When Nickie at length regained his stirrups, and worked himself into an upright position, he found the mare racing along a rough road between walls of bush, heading towards Tollbar, whence she had come on the previous day.
Nickie the Kid was not expert as an equestrian. So far he had clung to the horse with desperate tenacity, and now that he had recovered his mental grip to some extent he could think of nothing to restrain the animal’s wild career, but he did think of the awful possibilities of his position, one of which was an apparent certainty. The horse would carry him back to Tollbar, to its owner’s stable, the township would be drawn together by the extraordinary spectacle of a horse bolting through the place mounted by a gigantic monkey, the fraud would be discovered, and then the inhabitants would deal in their own gentle, characteristic way with the man who had been party to Professor Thunder’s shocking imposition. Two days earlier Tollbar had patronised the museum.
These cheerful thoughts occupied Nickie’s mind while the mare was negotiating about five miles, and wearing much of the wool off Mahdi, and not a little cuticle off Mr. Crips; but he was saved the dread ordeal he anticipated by another disaster.
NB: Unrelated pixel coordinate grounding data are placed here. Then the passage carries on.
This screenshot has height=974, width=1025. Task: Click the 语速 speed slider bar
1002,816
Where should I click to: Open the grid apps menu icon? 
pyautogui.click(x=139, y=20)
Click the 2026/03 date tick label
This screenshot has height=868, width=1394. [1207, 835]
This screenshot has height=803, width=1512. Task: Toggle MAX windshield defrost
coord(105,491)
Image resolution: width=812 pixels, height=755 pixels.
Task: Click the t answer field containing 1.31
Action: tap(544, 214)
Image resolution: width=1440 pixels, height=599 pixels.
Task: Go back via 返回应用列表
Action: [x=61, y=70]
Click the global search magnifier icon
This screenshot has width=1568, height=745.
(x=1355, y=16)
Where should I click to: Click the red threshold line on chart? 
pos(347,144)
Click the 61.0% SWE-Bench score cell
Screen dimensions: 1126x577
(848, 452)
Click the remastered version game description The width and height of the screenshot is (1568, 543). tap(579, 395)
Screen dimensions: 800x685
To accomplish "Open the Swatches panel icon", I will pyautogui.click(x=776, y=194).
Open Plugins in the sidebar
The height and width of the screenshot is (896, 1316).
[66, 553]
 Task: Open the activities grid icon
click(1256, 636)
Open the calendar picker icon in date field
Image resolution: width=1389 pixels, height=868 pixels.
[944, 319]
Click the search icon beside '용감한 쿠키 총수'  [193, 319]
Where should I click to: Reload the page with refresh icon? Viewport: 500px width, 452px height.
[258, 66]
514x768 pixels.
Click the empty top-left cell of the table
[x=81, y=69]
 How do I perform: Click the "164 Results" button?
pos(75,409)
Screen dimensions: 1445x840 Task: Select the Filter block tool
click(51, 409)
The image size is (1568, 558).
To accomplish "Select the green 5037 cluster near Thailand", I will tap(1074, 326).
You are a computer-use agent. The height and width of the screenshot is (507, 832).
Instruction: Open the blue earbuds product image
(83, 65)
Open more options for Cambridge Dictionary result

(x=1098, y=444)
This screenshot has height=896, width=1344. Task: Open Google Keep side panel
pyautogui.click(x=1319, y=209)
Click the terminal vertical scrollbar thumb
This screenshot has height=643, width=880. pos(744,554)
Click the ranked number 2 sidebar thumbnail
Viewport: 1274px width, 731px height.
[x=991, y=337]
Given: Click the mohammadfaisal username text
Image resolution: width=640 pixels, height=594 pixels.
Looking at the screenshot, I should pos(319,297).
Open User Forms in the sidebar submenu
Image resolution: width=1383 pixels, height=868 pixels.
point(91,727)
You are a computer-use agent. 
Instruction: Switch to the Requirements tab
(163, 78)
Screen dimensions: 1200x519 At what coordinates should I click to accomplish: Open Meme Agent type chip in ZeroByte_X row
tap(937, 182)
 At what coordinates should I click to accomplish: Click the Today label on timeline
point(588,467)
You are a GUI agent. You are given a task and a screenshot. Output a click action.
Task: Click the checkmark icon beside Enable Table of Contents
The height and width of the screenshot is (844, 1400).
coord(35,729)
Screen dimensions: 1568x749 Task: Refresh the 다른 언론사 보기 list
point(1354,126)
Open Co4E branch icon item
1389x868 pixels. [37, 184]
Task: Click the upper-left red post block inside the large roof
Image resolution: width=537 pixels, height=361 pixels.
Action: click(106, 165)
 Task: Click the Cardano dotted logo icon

The mare caught a hoof in a rut and came down heavily, and presently Nickie recovered consciousness, lying on his back, blinking at the blue sky, gratified to find that he was not dead.
The mare was out of sight, and the Missing Link was at large in the bush, with a damaged head, a sprained ankle, a cracked rib, and a pain in every limb. He arose and shook some, of the dust off himself, and then limped from the road and sat in the shade of a tree, with his back to the butt, to consider his lamentable situation and feel his injuries.
Nickie’s position was certainly an unpleasant one. He could not walk back to Bullfrog, because he would be certain to meet people by the way, and the sight of a Missing Link prowling in the Australian hush might lead to disaster. In any case, the sprained ankle made a five-mile walk impossible. Nickie could not strip off his monkey make-up, because of the very scanty undergarments he possessed.
“What the deuce am I to do now?” groaned the victim, gently chafing his bruises.
He was answered by a shrill scream, an energetic and most piercing feminine yell of terror, and lifting his startled eyes he beheld a young girl, clad after the manner of a settler’s daughter, standing a few yards away, staring at him with wild horrified eyes. The girl’s fingers were clutching her hair, her face was white, her limbs convulsed, she seemed glued to the spot, incapable of movement, but power of screaming remained with her, and she exerted it to the utmost—she screamed, and screamed, and screamed again, the bush resounded with the echoes of her agonised cries.
For a moment Nickie stared back in blank surprise. It had not struck him that he was the occasion of this frantic demonstration, but presently he realised that a little screaming was excusable in an excitable young lady coming suddenly upon a full-grown missing link drowsing under the gums in her native bush.